◆ ASSIGNMENT
Copy all of the records exactly.

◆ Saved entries
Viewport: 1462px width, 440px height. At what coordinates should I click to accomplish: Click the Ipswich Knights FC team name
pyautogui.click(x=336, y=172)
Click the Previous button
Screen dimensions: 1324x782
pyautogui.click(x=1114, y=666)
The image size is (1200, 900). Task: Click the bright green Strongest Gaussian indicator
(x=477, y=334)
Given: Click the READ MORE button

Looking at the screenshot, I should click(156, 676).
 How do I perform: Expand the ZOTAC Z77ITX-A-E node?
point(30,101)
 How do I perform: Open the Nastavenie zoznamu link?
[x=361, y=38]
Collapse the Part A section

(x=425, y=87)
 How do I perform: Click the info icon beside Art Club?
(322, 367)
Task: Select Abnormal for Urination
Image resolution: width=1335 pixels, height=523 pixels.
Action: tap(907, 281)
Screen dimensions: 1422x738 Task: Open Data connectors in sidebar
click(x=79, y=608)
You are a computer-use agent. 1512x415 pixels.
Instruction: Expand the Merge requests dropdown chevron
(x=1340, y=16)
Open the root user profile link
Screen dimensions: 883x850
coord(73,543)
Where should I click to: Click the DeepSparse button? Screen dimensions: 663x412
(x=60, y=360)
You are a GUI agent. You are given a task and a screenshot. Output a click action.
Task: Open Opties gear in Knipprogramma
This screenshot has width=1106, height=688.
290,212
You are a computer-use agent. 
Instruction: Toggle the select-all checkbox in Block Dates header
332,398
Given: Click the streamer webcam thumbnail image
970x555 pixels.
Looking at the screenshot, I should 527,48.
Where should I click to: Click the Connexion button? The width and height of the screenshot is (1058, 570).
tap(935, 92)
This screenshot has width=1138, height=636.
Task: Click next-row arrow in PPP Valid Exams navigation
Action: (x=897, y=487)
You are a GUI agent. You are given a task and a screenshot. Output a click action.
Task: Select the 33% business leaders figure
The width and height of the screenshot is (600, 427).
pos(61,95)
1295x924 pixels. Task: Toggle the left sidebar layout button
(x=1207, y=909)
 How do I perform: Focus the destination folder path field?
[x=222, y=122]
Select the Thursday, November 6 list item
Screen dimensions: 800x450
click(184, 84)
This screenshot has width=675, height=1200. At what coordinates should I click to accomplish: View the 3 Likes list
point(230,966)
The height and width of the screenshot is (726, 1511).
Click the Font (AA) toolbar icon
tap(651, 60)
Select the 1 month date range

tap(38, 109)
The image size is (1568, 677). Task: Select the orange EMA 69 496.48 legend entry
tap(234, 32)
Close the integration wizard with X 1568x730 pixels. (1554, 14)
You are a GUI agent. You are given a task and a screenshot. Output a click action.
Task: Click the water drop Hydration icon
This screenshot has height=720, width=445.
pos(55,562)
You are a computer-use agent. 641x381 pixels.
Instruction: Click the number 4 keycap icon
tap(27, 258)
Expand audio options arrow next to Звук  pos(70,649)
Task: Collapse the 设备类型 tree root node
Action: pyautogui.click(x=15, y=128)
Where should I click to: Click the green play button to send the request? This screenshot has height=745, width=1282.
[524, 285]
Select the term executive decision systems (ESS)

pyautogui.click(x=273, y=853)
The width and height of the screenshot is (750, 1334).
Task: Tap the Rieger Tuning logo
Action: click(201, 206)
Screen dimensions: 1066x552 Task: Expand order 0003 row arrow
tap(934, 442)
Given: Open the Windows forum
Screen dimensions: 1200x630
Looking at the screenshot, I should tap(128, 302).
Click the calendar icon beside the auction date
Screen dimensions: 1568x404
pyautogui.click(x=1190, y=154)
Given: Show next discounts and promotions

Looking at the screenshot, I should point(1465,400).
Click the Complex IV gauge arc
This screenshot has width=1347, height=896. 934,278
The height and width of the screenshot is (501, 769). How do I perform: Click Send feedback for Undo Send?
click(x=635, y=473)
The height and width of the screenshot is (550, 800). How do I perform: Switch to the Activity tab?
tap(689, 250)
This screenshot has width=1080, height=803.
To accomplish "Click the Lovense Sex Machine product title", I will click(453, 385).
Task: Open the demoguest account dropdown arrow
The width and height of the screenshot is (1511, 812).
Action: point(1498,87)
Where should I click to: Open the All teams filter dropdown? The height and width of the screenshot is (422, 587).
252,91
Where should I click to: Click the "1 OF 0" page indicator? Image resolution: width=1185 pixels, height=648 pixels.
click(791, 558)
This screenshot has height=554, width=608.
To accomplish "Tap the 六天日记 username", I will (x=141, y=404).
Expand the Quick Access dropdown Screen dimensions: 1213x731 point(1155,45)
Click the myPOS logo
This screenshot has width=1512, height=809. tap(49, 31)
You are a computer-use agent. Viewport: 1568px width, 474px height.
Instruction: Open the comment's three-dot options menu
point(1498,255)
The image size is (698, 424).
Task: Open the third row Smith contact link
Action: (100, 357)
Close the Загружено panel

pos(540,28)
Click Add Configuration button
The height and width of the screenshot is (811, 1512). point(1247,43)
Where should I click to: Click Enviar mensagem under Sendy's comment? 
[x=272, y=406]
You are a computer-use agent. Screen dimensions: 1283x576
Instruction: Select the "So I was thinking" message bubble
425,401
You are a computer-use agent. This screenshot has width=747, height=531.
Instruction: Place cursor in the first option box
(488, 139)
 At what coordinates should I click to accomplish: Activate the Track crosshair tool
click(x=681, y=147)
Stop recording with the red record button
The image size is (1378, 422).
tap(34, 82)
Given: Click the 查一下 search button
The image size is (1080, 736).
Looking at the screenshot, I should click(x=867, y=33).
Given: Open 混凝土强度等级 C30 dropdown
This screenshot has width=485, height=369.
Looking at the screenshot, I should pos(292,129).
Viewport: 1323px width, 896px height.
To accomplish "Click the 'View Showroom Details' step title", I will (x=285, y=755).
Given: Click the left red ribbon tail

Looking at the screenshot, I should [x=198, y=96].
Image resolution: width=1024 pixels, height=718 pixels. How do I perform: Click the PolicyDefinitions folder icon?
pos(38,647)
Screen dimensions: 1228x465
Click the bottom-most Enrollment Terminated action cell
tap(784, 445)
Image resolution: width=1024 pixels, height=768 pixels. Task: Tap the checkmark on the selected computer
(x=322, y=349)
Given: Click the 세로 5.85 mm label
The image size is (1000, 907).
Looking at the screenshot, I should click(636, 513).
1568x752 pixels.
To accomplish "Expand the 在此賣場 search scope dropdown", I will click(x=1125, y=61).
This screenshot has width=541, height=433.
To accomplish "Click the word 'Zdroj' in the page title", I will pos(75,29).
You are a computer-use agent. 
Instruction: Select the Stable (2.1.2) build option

◆ ANSWER TO THIS TASK
Viewport: 1462px width, 440px height. At what coordinates should I click to accomplish: Click the Ipswich Knights FC team name
pyautogui.click(x=336, y=172)
Click the Previous button
Screen dimensions: 1324x782
pyautogui.click(x=1114, y=666)
The image size is (1200, 900). Task: Click the bright green Strongest Gaussian indicator
(x=477, y=334)
Given: Click the READ MORE button

Looking at the screenshot, I should click(156, 676).
 How do I perform: Expand the ZOTAC Z77ITX-A-E node?
point(30,101)
 How do I perform: Open the Nastavenie zoznamu link?
[x=361, y=38]
Collapse the Part A section

(x=425, y=87)
 How do I perform: Click the info icon beside Art Club?
(322, 367)
Task: Select Abnormal for Urination
Image resolution: width=1335 pixels, height=523 pixels.
Action: tap(907, 281)
Screen dimensions: 1422x738 Task: Open Data connectors in sidebar
click(x=79, y=608)
You are a computer-use agent. 1512x415 pixels.
Instruction: Expand the Merge requests dropdown chevron
(x=1340, y=16)
Open the root user profile link
Screen dimensions: 883x850
coord(73,543)
Where should I click to: Click the DeepSparse button? Screen dimensions: 663x412
(x=60, y=360)
You are a GUI agent. You are given a task and a screenshot. Output a click action.
Task: Open Opties gear in Knipprogramma
This screenshot has width=1106, height=688.
290,212
You are a computer-use agent. 
Instruction: Toggle the select-all checkbox in Block Dates header
332,398
Given: Click the streamer webcam thumbnail image
970x555 pixels.
Looking at the screenshot, I should 527,48.
Where should I click to: Click the Connexion button? The width and height of the screenshot is (1058, 570).
tap(935, 92)
This screenshot has width=1138, height=636.
Task: Click next-row arrow in PPP Valid Exams navigation
Action: (x=897, y=487)
You are a GUI agent. You are given a task and a screenshot. Output a click action.
Task: Select the 33% business leaders figure
The width and height of the screenshot is (600, 427).
pos(61,95)
1295x924 pixels. Task: Toggle the left sidebar layout button
(x=1207, y=909)
 How do I perform: Focus the destination folder path field?
[x=222, y=122]
Select the Thursday, November 6 list item
Screen dimensions: 800x450
click(184, 84)
This screenshot has width=675, height=1200. At what coordinates should I click to accomplish: View the 3 Likes list
point(230,966)
The height and width of the screenshot is (726, 1511).
Click the Font (AA) toolbar icon
tap(651, 60)
Select the 1 month date range

tap(38, 109)
The image size is (1568, 677). Task: Select the orange EMA 69 496.48 legend entry
tap(234, 32)
Close the integration wizard with X 1568x730 pixels. (1554, 14)
You are a GUI agent. You are given a task and a screenshot. Output a click action.
Task: Click the water drop Hydration icon
This screenshot has height=720, width=445.
pos(55,562)
You are a computer-use agent. 641x381 pixels.
Instruction: Click the number 4 keycap icon
tap(27, 258)
Expand audio options arrow next to Звук  pos(70,649)
Task: Collapse the 设备类型 tree root node
Action: pyautogui.click(x=15, y=128)
Where should I click to: Click the green play button to send the request? This screenshot has height=745, width=1282.
[524, 285]
Select the term executive decision systems (ESS)

pyautogui.click(x=273, y=853)
The width and height of the screenshot is (750, 1334).
Task: Tap the Rieger Tuning logo
Action: click(201, 206)
Screen dimensions: 1066x552 Task: Expand order 0003 row arrow
tap(934, 442)
Given: Open the Windows forum
Screen dimensions: 1200x630
Looking at the screenshot, I should tap(128, 302).
Click the calendar icon beside the auction date
Screen dimensions: 1568x404
pyautogui.click(x=1190, y=154)
Given: Show next discounts and promotions

Looking at the screenshot, I should point(1465,400).
Click the Complex IV gauge arc
This screenshot has width=1347, height=896. 934,278
The height and width of the screenshot is (501, 769). How do I perform: Click Send feedback for Undo Send?
click(x=635, y=473)
The height and width of the screenshot is (550, 800). How do I perform: Switch to the Activity tab?
tap(689, 250)
This screenshot has width=1080, height=803.
To accomplish "Click the Lovense Sex Machine product title", I will click(453, 385).
Task: Open the demoguest account dropdown arrow
The width and height of the screenshot is (1511, 812).
Action: point(1498,87)
Where should I click to: Open the All teams filter dropdown? The height and width of the screenshot is (422, 587).
252,91
Where should I click to: Click the "1 OF 0" page indicator? Image resolution: width=1185 pixels, height=648 pixels.
click(791, 558)
This screenshot has height=554, width=608.
To accomplish "Tap the 六天日记 username", I will (x=141, y=404).
Expand the Quick Access dropdown Screen dimensions: 1213x731 point(1155,45)
Click the myPOS logo
This screenshot has width=1512, height=809. tap(49, 31)
You are a computer-use agent. Viewport: 1568px width, 474px height.
Instruction: Open the comment's three-dot options menu
point(1498,255)
The image size is (698, 424).
Task: Open the third row Smith contact link
Action: (100, 357)
Close the Загружено panel

pos(540,28)
Click Add Configuration button
The height and width of the screenshot is (811, 1512). point(1247,43)
Where should I click to: Click Enviar mensagem under Sendy's comment? 
[x=272, y=406]
You are a computer-use agent. Screen dimensions: 1283x576
Instruction: Select the "So I was thinking" message bubble
425,401
You are a computer-use agent. This screenshot has width=747, height=531.
Instruction: Place cursor in the first option box
(488, 139)
 At what coordinates should I click to accomplish: Activate the Track crosshair tool
click(x=681, y=147)
Stop recording with the red record button
The image size is (1378, 422).
tap(34, 82)
Given: Click the 查一下 search button
The image size is (1080, 736).
Looking at the screenshot, I should click(x=867, y=33).
Given: Open 混凝土强度等级 C30 dropdown
This screenshot has width=485, height=369.
Looking at the screenshot, I should pos(292,129).
Viewport: 1323px width, 896px height.
To accomplish "Click the 'View Showroom Details' step title", I will (x=285, y=755).
Given: Click the left red ribbon tail

Looking at the screenshot, I should [x=198, y=96].
Image resolution: width=1024 pixels, height=718 pixels. How do I perform: Click the PolicyDefinitions folder icon?
pos(38,647)
Screen dimensions: 1228x465
Click the bottom-most Enrollment Terminated action cell
tap(784, 445)
Image resolution: width=1024 pixels, height=768 pixels. Task: Tap the checkmark on the selected computer
(x=322, y=349)
Given: Click the 세로 5.85 mm label
The image size is (1000, 907).
Looking at the screenshot, I should click(636, 513).
1568x752 pixels.
To accomplish "Expand the 在此賣場 search scope dropdown", I will click(x=1125, y=61).
This screenshot has width=541, height=433.
To accomplish "Click the word 'Zdroj' in the page title", I will pos(75,29).
You are a computer-use agent. 
Instruction: Select the Stable (2.1.2) build option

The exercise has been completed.